In the current study we have investigated the role of HLA high resolution genotypes on age at T1D onset in various populations of European descent. To our knowledge this is the first study to compare the role of HLA on age of onset in different populations.
We further investigated whether such genotyping information could have any predictive value for assessing the risk of very young age at onset in contrast to late onset for type 1 diabetes. Using the largest data set to date to address this question we found that the strongest genetic contribution to age of onset appears to come from the DRB1-DQB1 genotypes, which also have the strongest influence on disease risk [15
]. In addition a few select class I alleles, notably A*24:02, B*18:01, B*39:06, and B*44:03 also influence age at onset. Of these the most consistent effect is that of A*24:02, whereas the other class I alleles either do not influence specific cut-offs of age of onset (early versus late) or show evidence of strong heterogeneity across populations (e.g. B*39:06 for late age of onset).
In both the T1DGC collection and other independent extant collections, we find that genotypes for classical class I and class II HLA can have some modest predictive power for these two outcomes. On the one hand, this confirms the role of HLA polymorphism in influencing age at onset. On the other hand, it highlights that other risk factors not included in our models must also be influencing age at type 1 diabetes onset.
Current approaches for the prediction of type 1 diabetes in screening studies take advantage of the major genetic risk factors, genotyping for HLA-DR and HLA-DQ loci and screening for autoantibodies directed against islet-cell antigens [16
]. For example, children who carry both of the highest-risk HLA haplotypes (DR3/DR4–DQB1*03:02) have a risk of approximately 1 in 20 for a diagnosis of T1D by the age of 15 years [16
]. The results presented here may help improve such models by taking into account also the role of genetic risk factors on age at onset.

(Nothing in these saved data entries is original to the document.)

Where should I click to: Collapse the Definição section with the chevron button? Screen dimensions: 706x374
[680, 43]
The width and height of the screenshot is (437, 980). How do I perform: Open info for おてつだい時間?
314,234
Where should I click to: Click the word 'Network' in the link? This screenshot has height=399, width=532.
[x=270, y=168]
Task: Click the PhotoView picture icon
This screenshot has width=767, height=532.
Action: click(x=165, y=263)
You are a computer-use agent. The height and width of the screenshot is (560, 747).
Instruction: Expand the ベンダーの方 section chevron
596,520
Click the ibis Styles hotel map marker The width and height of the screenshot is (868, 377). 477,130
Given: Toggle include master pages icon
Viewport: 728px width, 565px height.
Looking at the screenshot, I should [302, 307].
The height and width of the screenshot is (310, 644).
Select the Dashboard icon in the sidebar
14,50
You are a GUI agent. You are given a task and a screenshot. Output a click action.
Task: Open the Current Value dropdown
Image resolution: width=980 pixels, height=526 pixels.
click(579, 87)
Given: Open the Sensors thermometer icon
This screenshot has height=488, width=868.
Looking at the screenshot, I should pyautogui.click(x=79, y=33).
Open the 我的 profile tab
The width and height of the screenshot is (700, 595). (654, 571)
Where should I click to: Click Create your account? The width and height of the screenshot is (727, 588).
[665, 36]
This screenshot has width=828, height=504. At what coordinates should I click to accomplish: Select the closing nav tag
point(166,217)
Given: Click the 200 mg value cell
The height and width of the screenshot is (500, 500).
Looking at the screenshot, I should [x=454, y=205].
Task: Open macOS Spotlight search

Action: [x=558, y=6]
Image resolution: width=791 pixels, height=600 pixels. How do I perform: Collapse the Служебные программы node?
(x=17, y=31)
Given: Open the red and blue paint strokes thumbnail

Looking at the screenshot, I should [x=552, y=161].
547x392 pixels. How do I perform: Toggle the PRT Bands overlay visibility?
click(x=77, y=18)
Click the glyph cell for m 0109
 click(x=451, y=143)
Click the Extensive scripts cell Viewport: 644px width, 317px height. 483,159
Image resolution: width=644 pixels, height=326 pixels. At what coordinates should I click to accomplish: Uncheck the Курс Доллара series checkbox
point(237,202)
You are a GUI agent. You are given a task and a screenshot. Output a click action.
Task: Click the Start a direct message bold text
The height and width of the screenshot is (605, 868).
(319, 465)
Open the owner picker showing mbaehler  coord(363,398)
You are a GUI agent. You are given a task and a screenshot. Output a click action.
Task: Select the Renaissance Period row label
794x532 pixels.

We found that gender had little or no predictive value and that because the relationship with age of onset was not consistent across cohorts in most instances it did not improve the AUC. For the DAN and HBDI where the difference in age of onset between genders was strongest, the inclusion of gender did show a slight improvement but not in an additive way. This consistent with what has been reported for the combination of genetic and non genetic factors for other disease areas [17
We note several study limitations. Our analyses have used data derived from affected sib pair cohorts of European descent, selecting for patients with a strong genetic contribution to type 1 diabetes and therefore possibly also to its age at diagnosis. The current data are thus reflective of the prediction of HLA in a group of patients enriched for genetic risk. On the other hand, these data are relevant to clinical research, as studies of first degree relatives (follow-up, prevention trials) involve those who have a family member [16
] already diagnosed with T1D and genetic factors combined with other factors could be applied to the analysis of data from cohorts of relatives. In addition, these results highlight the differences between European descent populations and illustrate the limits and the extent to which HLA may be helpful in predicting age at disease onset.
We have developed and calibrated three risk prediction models for age at early and late onset of type 1 diabetes, based on five independent patient collections. We hope that these models may be used as pilots to lead further research in defining risk prediction for age at onset using other risk factors (e.g., environmental exposures, autoantibodies). The models may be applied at the individual level to predict the most likely category of age at onset (early or late), but also at the population level, with reference to other relative risks from published studies, to estimate the potential population risk reduction that may be gained by primary prevention of any modifiable risk factors that influence type 1 diabetes and the ensuing complications.